There are several similarities between the Harmons and other families from famous cinematic ghost stories, like the Torrances from The Shining and the Lutzes from The Amityville Horror. Like the Torrance family, the Harmons were nearly torn apart by a mistake made by the father that they hope the move will help repair, and it’s the father who is initially affected by the forces that inhabit the house. American Horror Story shamelessly cribs from the classic fright flicks of the past while simultaneously positioning itself as something radically different from what we’ve seen before, and it fails on both fronts. Granted, television shows that air on basic or pay cable channels aren’t often given the 24-episode season breathing space to develop as most network shows are, but those extra episodes are usually more of a detriment than a benefit to those shows. Cable television series are given shorter seasons for various reasons, but the best one is that with truncated seasons they are able to tell more focused stories and concentrate on the plots and characters that are the most vital to the show. American Horror Story acts like it’s in a rush, and that ultimately hurts the narrative and leaves the cast confronted with material that doesn’t trust them. How can we be expected to know and feel for them when the show’s creators are too busy filling the screen with freaky imagery to give enough of a damn to provide the actors with decent material to play?

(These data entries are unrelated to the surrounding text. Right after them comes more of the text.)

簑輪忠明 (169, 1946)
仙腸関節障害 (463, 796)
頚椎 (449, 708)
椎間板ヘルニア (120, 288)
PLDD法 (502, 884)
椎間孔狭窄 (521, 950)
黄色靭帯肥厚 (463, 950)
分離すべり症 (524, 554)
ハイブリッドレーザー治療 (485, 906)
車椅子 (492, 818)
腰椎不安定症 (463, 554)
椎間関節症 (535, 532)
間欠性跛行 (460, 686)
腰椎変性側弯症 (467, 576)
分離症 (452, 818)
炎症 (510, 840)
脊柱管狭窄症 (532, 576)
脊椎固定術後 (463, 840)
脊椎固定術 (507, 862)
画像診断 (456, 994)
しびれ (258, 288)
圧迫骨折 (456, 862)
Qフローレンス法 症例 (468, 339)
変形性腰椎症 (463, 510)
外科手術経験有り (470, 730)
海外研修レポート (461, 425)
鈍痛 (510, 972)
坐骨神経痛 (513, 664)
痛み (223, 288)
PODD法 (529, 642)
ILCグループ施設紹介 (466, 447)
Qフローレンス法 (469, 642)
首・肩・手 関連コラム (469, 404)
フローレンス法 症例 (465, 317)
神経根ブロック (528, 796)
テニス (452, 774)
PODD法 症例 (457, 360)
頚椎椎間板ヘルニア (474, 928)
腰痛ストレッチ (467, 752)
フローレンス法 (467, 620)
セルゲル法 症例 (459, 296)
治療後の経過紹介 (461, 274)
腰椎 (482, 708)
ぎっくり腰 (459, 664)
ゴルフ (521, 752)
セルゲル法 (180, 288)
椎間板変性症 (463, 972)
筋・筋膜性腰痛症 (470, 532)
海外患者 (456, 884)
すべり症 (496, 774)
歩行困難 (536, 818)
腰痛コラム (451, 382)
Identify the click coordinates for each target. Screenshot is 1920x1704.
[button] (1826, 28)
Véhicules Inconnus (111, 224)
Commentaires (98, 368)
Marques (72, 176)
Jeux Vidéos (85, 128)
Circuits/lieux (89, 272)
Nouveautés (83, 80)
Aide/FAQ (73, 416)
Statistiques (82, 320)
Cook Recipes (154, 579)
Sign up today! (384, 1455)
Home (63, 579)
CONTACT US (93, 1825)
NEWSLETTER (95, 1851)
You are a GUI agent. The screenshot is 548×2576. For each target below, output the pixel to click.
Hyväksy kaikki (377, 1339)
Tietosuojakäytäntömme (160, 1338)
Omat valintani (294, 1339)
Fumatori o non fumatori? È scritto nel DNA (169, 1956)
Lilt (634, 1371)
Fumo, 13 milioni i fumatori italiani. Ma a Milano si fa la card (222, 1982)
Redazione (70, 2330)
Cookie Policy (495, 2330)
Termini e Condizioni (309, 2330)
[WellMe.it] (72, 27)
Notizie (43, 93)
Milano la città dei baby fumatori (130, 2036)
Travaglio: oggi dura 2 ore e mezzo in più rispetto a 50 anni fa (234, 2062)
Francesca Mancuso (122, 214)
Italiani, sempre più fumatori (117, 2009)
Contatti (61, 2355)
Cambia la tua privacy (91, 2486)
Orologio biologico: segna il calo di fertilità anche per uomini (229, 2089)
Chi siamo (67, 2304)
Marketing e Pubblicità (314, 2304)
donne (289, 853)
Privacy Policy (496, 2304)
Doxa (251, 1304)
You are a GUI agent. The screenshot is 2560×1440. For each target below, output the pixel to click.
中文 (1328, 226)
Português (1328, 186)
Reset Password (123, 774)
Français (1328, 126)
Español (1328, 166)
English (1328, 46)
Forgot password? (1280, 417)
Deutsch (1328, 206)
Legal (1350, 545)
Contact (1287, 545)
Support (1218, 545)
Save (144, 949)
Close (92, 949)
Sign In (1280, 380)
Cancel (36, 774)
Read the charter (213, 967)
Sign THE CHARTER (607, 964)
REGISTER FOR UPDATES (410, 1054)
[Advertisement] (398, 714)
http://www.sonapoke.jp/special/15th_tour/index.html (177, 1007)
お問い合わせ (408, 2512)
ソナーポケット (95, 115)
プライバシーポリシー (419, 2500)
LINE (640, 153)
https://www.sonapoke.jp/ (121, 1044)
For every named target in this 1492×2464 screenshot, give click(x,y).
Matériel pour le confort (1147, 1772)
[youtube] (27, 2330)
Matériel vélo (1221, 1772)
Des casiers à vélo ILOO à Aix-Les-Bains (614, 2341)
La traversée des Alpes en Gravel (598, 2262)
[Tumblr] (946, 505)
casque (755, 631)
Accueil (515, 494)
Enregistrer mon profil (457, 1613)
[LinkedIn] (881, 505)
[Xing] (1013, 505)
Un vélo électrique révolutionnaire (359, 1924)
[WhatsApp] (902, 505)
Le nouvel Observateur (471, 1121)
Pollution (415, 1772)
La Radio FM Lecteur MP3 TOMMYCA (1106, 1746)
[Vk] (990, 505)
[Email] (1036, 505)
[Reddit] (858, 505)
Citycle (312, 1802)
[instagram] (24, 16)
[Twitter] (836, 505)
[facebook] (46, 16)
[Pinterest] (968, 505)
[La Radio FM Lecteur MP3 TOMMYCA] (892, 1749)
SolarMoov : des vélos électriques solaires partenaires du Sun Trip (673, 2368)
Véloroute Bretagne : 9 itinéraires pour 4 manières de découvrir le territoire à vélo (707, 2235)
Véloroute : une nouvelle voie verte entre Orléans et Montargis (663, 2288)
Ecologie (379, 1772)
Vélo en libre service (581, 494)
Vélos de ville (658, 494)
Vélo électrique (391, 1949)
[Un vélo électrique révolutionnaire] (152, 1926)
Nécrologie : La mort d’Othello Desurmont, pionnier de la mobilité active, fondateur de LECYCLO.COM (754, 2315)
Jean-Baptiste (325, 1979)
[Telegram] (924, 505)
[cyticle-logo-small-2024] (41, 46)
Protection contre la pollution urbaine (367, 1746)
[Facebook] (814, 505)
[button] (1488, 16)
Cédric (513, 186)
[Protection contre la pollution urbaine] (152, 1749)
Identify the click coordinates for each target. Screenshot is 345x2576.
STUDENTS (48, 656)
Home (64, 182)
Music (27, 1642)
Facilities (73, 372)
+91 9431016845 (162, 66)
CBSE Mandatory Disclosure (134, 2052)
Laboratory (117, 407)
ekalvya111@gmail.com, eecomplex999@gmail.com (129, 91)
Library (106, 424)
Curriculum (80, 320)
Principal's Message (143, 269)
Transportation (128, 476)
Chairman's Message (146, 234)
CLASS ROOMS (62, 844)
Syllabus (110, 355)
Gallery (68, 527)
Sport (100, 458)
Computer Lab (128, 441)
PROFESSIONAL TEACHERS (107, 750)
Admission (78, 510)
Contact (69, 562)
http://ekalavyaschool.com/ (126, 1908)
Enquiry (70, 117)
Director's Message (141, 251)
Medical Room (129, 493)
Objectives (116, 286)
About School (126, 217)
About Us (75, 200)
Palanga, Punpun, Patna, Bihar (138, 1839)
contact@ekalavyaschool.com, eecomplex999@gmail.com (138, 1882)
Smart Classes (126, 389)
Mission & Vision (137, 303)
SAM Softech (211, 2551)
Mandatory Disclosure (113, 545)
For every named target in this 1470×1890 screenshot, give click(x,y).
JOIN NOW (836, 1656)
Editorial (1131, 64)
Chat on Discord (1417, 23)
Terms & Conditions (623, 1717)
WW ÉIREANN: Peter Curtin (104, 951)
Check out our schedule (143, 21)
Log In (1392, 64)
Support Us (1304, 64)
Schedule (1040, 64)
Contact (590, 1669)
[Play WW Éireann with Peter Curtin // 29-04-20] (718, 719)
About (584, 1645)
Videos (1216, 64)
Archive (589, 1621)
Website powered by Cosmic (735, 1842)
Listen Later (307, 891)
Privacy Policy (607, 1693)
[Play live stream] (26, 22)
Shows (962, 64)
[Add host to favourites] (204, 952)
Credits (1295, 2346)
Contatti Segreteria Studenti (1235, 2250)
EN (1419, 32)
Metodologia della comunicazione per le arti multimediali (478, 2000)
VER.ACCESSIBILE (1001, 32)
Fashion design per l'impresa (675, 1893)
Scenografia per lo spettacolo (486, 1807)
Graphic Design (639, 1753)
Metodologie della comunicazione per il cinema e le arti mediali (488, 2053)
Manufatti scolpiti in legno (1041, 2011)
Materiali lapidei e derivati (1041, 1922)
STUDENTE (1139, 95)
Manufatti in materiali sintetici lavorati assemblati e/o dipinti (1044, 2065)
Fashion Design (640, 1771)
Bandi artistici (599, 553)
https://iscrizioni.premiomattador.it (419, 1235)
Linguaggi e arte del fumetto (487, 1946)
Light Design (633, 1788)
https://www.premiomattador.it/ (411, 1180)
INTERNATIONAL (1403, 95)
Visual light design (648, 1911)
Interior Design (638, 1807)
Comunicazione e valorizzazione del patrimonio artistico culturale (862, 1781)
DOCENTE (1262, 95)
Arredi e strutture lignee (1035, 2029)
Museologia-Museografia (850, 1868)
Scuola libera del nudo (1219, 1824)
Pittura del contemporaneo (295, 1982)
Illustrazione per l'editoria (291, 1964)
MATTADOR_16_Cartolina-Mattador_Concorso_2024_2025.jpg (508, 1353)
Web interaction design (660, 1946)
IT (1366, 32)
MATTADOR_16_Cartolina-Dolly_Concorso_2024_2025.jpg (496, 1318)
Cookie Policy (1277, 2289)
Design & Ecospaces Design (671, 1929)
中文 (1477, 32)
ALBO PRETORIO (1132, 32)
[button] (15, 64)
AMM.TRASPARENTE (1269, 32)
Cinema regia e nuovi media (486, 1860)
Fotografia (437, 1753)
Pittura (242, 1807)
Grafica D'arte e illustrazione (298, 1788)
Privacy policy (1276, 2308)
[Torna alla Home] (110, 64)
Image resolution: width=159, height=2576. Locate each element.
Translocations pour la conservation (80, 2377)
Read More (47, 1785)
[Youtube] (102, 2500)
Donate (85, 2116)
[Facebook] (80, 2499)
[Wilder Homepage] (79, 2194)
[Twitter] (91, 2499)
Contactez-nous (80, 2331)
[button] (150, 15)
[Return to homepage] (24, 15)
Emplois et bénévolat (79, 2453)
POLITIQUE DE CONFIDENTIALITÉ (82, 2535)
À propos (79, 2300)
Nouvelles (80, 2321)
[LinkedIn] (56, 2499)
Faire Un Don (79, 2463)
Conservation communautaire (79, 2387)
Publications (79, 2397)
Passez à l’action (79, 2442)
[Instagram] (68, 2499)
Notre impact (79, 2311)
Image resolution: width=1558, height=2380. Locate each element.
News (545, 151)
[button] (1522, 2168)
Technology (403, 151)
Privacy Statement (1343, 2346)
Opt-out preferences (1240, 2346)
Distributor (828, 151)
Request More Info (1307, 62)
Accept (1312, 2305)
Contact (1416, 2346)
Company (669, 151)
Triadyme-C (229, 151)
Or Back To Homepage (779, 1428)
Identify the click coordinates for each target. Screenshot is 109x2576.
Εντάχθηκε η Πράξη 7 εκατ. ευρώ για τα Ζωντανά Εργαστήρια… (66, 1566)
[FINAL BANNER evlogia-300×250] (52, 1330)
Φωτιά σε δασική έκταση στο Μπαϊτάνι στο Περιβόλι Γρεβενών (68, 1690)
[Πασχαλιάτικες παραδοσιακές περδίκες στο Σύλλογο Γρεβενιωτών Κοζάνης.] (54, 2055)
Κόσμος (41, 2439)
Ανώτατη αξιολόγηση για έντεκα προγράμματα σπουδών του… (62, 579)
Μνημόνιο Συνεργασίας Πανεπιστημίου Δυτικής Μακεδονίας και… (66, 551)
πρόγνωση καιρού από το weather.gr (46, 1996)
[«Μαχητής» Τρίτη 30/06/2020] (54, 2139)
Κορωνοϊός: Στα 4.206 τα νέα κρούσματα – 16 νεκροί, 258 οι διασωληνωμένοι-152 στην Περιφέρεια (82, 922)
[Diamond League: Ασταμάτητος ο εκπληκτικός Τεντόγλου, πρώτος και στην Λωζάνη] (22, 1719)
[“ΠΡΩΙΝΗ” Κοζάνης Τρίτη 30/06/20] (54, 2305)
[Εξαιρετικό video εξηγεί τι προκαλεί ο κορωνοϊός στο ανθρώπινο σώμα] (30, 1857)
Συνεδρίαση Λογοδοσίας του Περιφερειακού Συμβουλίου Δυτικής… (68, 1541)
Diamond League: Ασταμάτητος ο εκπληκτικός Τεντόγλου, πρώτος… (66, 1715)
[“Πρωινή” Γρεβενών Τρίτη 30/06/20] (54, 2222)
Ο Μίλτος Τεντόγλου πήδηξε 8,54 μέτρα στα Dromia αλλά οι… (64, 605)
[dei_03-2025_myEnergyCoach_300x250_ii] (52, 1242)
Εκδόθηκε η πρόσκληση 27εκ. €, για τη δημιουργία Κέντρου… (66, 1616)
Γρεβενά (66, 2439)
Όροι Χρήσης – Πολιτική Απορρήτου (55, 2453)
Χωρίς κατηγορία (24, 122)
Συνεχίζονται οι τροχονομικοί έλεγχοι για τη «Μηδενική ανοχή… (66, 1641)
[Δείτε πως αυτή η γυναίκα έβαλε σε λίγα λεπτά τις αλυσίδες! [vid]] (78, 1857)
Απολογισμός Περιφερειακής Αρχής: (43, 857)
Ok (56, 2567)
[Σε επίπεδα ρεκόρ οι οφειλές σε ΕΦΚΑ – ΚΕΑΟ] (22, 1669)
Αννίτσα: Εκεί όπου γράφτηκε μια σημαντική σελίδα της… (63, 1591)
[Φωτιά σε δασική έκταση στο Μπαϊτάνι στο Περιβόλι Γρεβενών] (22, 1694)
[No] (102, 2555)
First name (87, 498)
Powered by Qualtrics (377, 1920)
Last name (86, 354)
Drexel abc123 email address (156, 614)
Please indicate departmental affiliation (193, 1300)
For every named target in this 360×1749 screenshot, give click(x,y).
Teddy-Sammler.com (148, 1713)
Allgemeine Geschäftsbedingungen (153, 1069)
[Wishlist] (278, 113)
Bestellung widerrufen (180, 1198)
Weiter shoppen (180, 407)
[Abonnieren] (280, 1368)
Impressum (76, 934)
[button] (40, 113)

Technically the show looks good with moody cinematography by Christopher Baffa (a collaborator of Murphy’s from Nip/Tuck and Glee) and impeccable editing and sound design, but the acting is all over the map: Britton comes off as the most sympathetic because she can do more with a facial expression than most of her peers can accomplish with a full-page monologue; McDermott starts out as a likable enough guy but it’s not long for his trademark overbearing intensity surfaces and his performance once again becomes unbearable to watch; Conroy, Lange, Brewer, and O’Hare all mostly stand around being weird; and Farmiga is the typical sullen teenager starved for attention. Only Peters’ character comes off as the most watchable because of his unpredictable nature, but he tends to overplay his dramatic moments much like McDermott.
I’m a sucker for a good horror show so I watched the pilot episode of American Horror Story expecting good things, even though I think Ryan Murphy is an overpaid and overrated hack. The show has the ambition to be something worthwhile, but it lacks the interesting characters, storytelling clarity, and wit of a series like True Blood. It’s all too much and too soon, and sadly not enough. Unless you enjoy looking at Dylan McDermott’s bare ass.